Kandern

Feinstaub-Klage gegen Kandertalbahn: Bürgermeister setzt auf Entscheidung des Gerichts

Ulrich Senf

Von Ulrich Senf

Di, 03. Juli 2018 um 20:17 Uhr

Kandern

Kanderns Bürgermeister Renkert wehrt sich gegen die Vorwürfe der Bürgerinitiative, er habe nach dem Gutachten zu den Luftschadstoffen durch die Kandertalbahn Gesprächsangebote abgelehnt.

"So ein fast 200 Seiten starkes Gutachten kann man doch nicht innerhalb weniger Tage durcharbeiten und dann mit den Betroffenen diskutieren. So etwas muss man vorbereiten", kommentiert Bürgermeister Christian Renkert den Vorwurf der Bürgerinitiative Zukunftsfähige Kandertalbahn, er sei auf deren Gesprächsangebote nicht eingegangen. Erst Ende März habe die BI ihn von den Messungen und dem Gutachten informiert. Dann habe es noch einige Zeit gedauert, bis ihm das Gutachten überhaupt vorlag.

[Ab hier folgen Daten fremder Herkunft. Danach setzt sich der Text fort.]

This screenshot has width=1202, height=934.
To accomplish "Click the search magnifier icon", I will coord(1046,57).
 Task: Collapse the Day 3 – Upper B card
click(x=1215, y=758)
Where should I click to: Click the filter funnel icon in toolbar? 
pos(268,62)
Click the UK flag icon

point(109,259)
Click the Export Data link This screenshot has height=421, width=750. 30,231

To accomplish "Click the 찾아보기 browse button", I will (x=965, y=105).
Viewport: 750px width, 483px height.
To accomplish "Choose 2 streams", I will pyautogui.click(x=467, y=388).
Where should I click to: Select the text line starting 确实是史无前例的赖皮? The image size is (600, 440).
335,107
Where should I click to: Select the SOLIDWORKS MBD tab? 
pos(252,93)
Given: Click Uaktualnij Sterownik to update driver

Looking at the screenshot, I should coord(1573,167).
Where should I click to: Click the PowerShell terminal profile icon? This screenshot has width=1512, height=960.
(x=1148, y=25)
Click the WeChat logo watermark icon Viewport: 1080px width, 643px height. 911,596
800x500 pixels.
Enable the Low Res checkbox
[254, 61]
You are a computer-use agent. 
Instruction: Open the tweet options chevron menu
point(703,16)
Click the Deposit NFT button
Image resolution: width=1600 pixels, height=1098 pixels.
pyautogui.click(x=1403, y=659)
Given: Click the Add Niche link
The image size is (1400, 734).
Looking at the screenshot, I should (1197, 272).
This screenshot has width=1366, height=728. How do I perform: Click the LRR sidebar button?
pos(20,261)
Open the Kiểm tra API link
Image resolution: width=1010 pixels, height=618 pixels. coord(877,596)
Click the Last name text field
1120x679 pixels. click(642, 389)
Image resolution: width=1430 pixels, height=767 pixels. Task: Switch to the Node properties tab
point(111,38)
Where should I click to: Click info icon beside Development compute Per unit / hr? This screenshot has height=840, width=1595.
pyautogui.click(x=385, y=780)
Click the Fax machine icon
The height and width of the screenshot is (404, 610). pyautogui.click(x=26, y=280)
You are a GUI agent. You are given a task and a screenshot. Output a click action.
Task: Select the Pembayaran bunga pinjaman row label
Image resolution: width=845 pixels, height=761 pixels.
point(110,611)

Der Versuch, die Daten zu interpretieren, sei keinesfalls einfach, so Renkert. Allein schon der Abgleich der Messungen mit den Fahrtagen und dem Fahrplan der Kandertalbahn sei aufwendig gewesen. Dabei habe sich aber für ihn auch gezeigt, dass die Spitzenwerte aus der Feinstaubmessung keineswegs immer mit den Fahrten der Dampflokomotive korrelierten.

Feinstaub konnte nicht immer gemessen werden

Dass die Interpretation der Daten nicht ganz einfach ist, bestätigt auch Hanspeter Lais, der Sprecher der Bürgerinitiative. In dem fünfwöchigen Zeitraum der Messung durch die Landesanstalt für Umwelt Baden-Württemberg fallen sechs Fahrtage. An vier der Fahrtage habe es gewindet und teils auch geregnet, sodass Feinstaub nicht nachgewiesen werden konnte. An einem Fahrtag sei eine Wolke mit Saharastaub über das Markgräflerland hinweggezogen, sodass die Auswertung auch nicht repräsentativ sei. Nur an einem der Fahrtage herrschten für die Messung optimale Bedingungen, was sich dann auch in den punktuell erhöhten Messwerten niedergeschlagen habe. Die LUBW habe daraus gefolgert, dass der Feinstaub "wahrscheinlich" auch von der Dampflokomotive stammen könne.

Zu der Anzeige hält sich Renkert bedeckt. "Nun warten wir ab, was das Gericht zu den Vorwürfen sagt", kommentiert er das schwebende Verfahren – seit Montag liegt die Anzeige nun der Staatsanwaltschaft Lörrach vor. Der erste Vorstoß der BI am 18. Juni war fehlgeschlagen, da der Brief nicht angekommen war.
Als Feinstaub, Schwebstaub oder englisch "Particulate Matter" (PM) bezeichnet man Teilchen in der Luft, die nicht sofort zu Boden sinken, sondern eine gewisse Zeit in der Atmosphäre verweilen. Es ist erwiesen, dass das Einatmen von Feinstaub negativ auf den Gesundheitszustand des Menschen wirkt. Je kleiner die Staubpartikel sind, desto größer ist das Risiko zu erkranken. Kleine Partikel dringen nämlich tiefer in die Atemwege ein als größere. (Quelle: Umweltbundesamt)

Grenzwerte für Feinstaub laut Umweltbundesamt: Im Mitteilungszeitraum von 24 Stunden dürfen 50 µg/m³ PM10 nicht öfter als 35-mal im Jahr überschritten werden, im Mitteilungszeitraum eines Kalenderjahres dürfen 40 µg/m³ PM 10 und 25 µg/m³ PM 2,5 nicht überschritten werden. Als PM 10 beziehungsweise PM 2,5 (PM = Particulate Matter) wird dabei die Massenkonzentration aller Schwebstaubpartikel mit aerodynamischen Durchmessern unter 10 Mikrometer (µm) beziehungsweise 2,5 µm bezeichnet.